Она кивнула головой и после этого долго смотрела в угол, подперев подбородок переплетенными пальцами, по привычке, знакомой мне ещё с поезда. Она точно обдумывала всё, что я ей сказал. Потом легла и по самые уши натянула свое пальто.

— В лагере, — сказала она с чуть слышным смешком, — вас ждет не очень интересная работа. Будете помогать мне ходить за водой и таскать хворост. Я там больше вожусь со стряпней, чем со зверями и птицами. Так уж получилось. Я единственная женщина в экспедиции и, по совести говоря, круглый неуч.

Она еще выше натянула свое пальто и замолчала, а я сидел в совершенном недоумении. Почему она ни с того ни с сего заговорила о том, чем ей приходится заниматься в экспедиции? Мы же разговаривали совсем о другом? Ну да, о другом! Надо же быть круглым болваном, чтобы не понять, почему это было сказано, да ещё с такой бойкой усмешкой. Она не отрываясь, слова не проронив, слушала рассказ о моих похождениях на море, она меня считала настоящим человеком, который делал настоящее, трудное, взрослое дело, а она сама как была недоучкой-девчонкой, так, видите ли, и осталась недоучкой-девчонкой! Смех меня разбирал. С одной стороны, мне, безусловно, было приятно, что я так высоко стою в её глазах, с другой — сама-то она мне стала как-то понятнее. Я всегда немного смущался её и робел, и вот уж, действительно, подумал я, нашел перед кем робеть! Девчонка, милая, умная, своенравная, самолюбивая девчонка! Но главное, что девчонка, по сравнению с которой я, в самом деле, взрослый человек.

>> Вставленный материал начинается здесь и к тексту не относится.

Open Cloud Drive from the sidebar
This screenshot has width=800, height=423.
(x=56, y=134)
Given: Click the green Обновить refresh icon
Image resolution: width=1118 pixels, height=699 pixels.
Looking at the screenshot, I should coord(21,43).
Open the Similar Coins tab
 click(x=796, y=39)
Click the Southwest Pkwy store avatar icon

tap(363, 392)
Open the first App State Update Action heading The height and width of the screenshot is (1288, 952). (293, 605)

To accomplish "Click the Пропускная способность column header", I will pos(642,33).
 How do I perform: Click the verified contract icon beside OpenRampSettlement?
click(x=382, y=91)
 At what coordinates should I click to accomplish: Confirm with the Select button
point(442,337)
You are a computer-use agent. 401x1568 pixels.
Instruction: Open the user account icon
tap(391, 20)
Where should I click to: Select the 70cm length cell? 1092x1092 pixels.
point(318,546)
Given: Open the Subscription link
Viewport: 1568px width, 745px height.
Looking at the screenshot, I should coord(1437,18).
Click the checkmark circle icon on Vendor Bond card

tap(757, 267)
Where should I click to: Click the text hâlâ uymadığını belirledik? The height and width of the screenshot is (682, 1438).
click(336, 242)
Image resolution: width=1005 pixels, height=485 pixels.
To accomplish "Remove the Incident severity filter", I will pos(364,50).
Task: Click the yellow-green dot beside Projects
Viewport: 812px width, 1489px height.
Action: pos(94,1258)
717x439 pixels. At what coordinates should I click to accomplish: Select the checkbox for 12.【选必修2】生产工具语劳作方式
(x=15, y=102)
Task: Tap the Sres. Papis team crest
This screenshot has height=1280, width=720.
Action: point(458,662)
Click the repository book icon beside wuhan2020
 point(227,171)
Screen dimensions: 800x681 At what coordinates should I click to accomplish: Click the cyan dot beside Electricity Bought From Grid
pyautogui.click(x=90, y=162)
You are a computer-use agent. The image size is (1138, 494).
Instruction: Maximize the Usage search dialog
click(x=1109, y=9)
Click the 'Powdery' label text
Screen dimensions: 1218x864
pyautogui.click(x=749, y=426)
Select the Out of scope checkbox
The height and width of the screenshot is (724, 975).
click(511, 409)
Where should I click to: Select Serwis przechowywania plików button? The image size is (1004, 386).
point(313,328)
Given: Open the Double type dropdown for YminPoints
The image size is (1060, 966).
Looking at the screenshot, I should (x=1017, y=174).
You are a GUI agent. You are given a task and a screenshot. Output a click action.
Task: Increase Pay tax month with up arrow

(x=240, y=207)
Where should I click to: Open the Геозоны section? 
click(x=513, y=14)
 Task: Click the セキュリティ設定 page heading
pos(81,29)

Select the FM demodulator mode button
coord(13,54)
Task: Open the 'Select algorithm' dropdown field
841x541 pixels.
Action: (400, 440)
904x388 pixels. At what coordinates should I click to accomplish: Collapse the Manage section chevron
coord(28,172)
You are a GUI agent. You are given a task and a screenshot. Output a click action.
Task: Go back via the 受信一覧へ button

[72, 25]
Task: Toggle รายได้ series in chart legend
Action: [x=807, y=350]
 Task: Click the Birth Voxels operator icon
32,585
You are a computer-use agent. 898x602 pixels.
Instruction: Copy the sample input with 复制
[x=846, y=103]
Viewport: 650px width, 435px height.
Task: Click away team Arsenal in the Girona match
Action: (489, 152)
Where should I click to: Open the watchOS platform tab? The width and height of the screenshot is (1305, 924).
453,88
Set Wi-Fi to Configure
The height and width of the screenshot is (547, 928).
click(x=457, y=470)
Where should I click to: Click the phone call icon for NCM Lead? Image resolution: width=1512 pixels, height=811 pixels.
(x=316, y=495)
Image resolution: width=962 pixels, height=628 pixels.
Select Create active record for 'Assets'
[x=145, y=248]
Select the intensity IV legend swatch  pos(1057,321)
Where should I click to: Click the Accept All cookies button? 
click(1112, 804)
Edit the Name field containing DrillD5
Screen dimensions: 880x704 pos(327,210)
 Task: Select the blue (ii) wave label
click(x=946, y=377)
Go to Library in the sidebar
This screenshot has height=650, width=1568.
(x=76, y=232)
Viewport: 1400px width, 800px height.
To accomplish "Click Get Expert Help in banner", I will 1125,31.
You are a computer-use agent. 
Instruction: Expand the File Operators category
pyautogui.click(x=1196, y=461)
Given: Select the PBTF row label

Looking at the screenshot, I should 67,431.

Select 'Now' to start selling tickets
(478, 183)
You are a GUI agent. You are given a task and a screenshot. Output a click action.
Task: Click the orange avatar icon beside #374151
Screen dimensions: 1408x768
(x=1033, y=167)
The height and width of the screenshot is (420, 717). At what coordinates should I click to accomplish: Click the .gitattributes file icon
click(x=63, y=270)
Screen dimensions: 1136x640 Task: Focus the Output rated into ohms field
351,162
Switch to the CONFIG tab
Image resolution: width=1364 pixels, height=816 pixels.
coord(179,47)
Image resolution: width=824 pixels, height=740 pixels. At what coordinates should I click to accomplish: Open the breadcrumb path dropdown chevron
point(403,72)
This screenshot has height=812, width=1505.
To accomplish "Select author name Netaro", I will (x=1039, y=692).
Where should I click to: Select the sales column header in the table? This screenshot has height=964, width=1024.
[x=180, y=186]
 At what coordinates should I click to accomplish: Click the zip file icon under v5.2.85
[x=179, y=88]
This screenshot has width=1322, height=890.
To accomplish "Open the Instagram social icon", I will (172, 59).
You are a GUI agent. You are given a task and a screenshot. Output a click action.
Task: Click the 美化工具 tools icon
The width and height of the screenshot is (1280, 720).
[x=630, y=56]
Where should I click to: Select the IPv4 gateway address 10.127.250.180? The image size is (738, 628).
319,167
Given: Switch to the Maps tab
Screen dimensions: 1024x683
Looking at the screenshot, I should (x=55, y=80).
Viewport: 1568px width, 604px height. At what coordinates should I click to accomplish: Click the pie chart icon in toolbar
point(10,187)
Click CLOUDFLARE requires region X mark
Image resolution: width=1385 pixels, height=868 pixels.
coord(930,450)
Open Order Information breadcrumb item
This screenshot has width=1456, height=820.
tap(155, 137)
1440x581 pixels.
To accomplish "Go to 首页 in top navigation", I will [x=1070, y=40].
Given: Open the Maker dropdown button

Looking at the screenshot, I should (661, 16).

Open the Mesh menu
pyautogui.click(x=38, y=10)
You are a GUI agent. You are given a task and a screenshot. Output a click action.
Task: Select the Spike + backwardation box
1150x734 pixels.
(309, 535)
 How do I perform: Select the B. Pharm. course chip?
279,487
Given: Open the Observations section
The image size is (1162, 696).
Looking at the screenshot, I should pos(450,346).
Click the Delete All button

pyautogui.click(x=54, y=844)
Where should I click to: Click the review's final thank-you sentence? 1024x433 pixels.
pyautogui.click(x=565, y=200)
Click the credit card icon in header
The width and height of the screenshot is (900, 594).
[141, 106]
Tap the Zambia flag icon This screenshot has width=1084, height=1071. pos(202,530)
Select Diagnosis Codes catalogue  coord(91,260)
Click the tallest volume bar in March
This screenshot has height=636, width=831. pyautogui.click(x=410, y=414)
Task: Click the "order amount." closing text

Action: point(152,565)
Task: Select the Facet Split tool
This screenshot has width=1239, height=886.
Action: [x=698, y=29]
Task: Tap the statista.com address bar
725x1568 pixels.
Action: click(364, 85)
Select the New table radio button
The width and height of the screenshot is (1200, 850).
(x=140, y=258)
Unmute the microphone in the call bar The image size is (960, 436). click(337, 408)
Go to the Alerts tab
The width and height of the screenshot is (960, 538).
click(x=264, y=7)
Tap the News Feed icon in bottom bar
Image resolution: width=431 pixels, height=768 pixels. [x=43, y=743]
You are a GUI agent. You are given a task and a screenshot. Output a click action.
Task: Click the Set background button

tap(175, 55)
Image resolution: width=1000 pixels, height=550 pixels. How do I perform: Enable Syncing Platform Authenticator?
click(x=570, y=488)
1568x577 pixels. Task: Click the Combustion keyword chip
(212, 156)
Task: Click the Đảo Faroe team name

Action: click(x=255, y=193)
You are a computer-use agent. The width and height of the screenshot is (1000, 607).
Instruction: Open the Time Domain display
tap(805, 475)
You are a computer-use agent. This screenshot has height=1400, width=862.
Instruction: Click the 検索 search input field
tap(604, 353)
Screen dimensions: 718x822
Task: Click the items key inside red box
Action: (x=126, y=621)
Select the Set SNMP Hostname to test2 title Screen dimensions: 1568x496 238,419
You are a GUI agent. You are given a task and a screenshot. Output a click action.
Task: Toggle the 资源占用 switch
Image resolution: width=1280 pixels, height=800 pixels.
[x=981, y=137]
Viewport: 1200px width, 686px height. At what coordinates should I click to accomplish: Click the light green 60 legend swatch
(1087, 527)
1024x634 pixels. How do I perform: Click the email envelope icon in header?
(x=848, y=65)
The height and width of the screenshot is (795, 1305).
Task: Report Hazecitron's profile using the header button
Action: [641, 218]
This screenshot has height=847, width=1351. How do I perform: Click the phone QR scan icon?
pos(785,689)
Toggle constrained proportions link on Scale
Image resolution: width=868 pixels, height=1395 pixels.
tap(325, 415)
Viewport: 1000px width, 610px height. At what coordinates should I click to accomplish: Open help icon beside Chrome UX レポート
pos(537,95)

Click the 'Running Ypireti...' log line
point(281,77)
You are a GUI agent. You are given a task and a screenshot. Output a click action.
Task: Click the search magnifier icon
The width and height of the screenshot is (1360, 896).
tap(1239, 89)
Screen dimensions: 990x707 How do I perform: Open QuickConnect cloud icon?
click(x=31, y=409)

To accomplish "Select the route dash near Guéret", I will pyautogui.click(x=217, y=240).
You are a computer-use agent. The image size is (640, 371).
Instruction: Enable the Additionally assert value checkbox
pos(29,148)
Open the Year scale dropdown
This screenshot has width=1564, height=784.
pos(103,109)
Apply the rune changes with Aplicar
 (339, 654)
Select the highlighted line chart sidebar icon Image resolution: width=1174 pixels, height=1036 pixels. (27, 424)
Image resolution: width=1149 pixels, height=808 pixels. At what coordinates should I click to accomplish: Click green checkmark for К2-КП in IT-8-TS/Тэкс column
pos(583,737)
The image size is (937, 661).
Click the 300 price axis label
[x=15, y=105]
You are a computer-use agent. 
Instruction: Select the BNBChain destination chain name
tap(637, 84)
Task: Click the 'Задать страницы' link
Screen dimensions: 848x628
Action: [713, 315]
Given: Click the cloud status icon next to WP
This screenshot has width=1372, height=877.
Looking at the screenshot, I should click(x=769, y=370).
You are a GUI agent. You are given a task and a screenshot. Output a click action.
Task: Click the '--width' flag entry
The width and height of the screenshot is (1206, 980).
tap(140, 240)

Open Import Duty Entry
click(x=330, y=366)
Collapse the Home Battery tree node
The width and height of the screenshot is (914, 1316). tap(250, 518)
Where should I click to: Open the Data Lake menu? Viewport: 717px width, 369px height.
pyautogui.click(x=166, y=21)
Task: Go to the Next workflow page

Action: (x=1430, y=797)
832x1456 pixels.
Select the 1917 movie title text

Я встал со своей подстилки и, всё ещё смеясь про себя, подошел к ней. Она всё-таки уснула, чудачка. Только лоб да кончик носа выглядывали из-под пальто, да ещё пятки. Они зябли, им было холодно, она так смешно подворачивала их со сна одну под другую. Подумав, я накрыл её ноги своим бушлатом.

— Спи ты, — сказал я. Сказал негромко, так что она даже не шевельнулась. Потом вышел из палатки.

Солнце ещё стояло низко и не грело. Но уже было утро. По всему озеру ходили широкие круги — след играющей рыбы, и не один, а с десяток шмелей гудели на травке. Иван Сергеич спал, подставив солнцу подошвы окованных железом сапог.

Я думал:

«Что за глупость так говорить: допустим, я её люблю. Я её люблю и люблю — и всё тут. Ну ладно, а она?»

Я сел у входа в палатку. Впервые я взял да и сказал так прямо, что я её люблю. Не ей сказал, не Лизе, а самому себе, конечно. Всё равно это было хорошо. Это так хорошо, что лучше ничего не видеть вокруг, и я лег лицом в мох, закрыл глаза и обхватил голову руками. Со стороны, наверное, можно было подумать, что со мной приключилось какое-то большое несчастье; иначе с какой стати человеку валиться ничком и хвататься за голову? Но меня никто не мог увидеть. Все спали, я один не спал.

А она? Что она скажет?

Да какое это сейчас имеет значение? «Бросьте, — скажет, — всё это чепуха». Или: «Я только этого и хотела!» Люблю её — и всё тут.

Я уткнулся в мягкий олений мох, и солнце, поднимаясь, слегка обогревало мне щеку. Потом кто-то встряхнул меня за локоть. Всё ещё жмурясь и думая о своем, я, как тюлень, перевернулся на спину. Лиза стояла рядом со мной, она была в одних чулках, с плеча у неё свисал мой бушлат.

— Что такое? Почему вы тут лежите?

Я смотрел на неё снизу вверх и посмеивался — не вслух, а про себя, конечно. Никогда я не видел её такой испуганной.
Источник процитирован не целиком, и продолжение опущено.